Very strange. Neither of my cats have ever paid the slightest bit of attention to the contents of any screen on any device I own. Yet I know people whose cats like to watch television, so there's some thing going on where some cats see screen images as significant and others don't. I should go looking for info on that!
In any case, I don't see how this is XFCE's problem. Just change the wallpaper.
> I don't see how this is XFCE's problem. Just change the wallpaper.
While any user who notices they're affected by the issue can fix it on their own, this is only likely to happen after damage has already been inflicted. XFCE can help people preemptively by changing the default to something less likely to attract cats.

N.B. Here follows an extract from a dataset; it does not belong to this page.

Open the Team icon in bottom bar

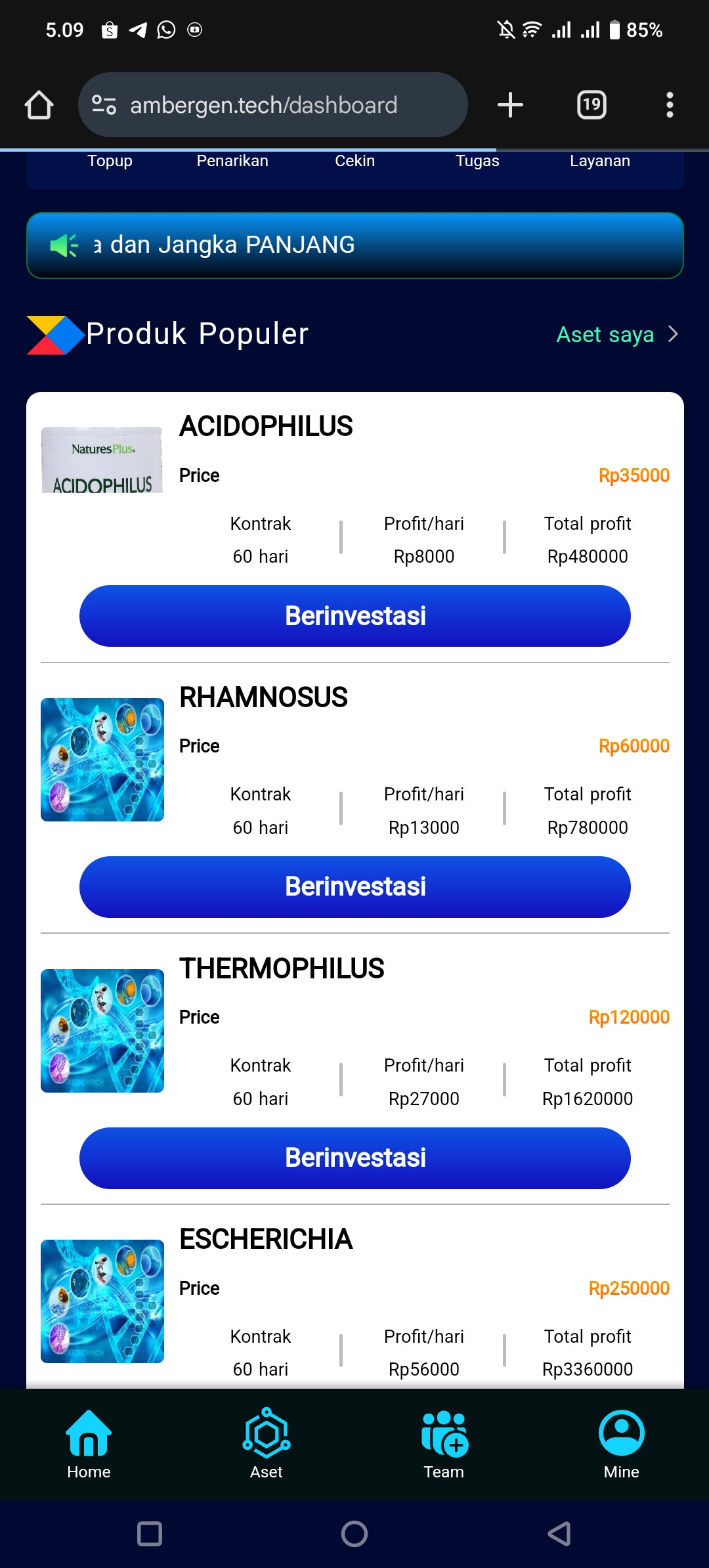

Cat eyes have a different refresh rate than human eyes. Some cats can see monitors just clearly enough to make out what's on the screen. Others see flicker. The color gamut is different too.
Dang, TIL, I guess... but I don't see how that relates to the OPs hypothetis about cat vision. A phrase I never thought I'd be uttering here, or... anywhere, really.
Back in the day, if my cat was near my monitor (rare), I would move the mouse cursor around in front of him. He would see it, and maybe gently paw it, and move on within 20 seconds.
I remember my early days of computers (not as old as some folks here, I know) when there was an intense debate on whether a software could cause damage to some hardware.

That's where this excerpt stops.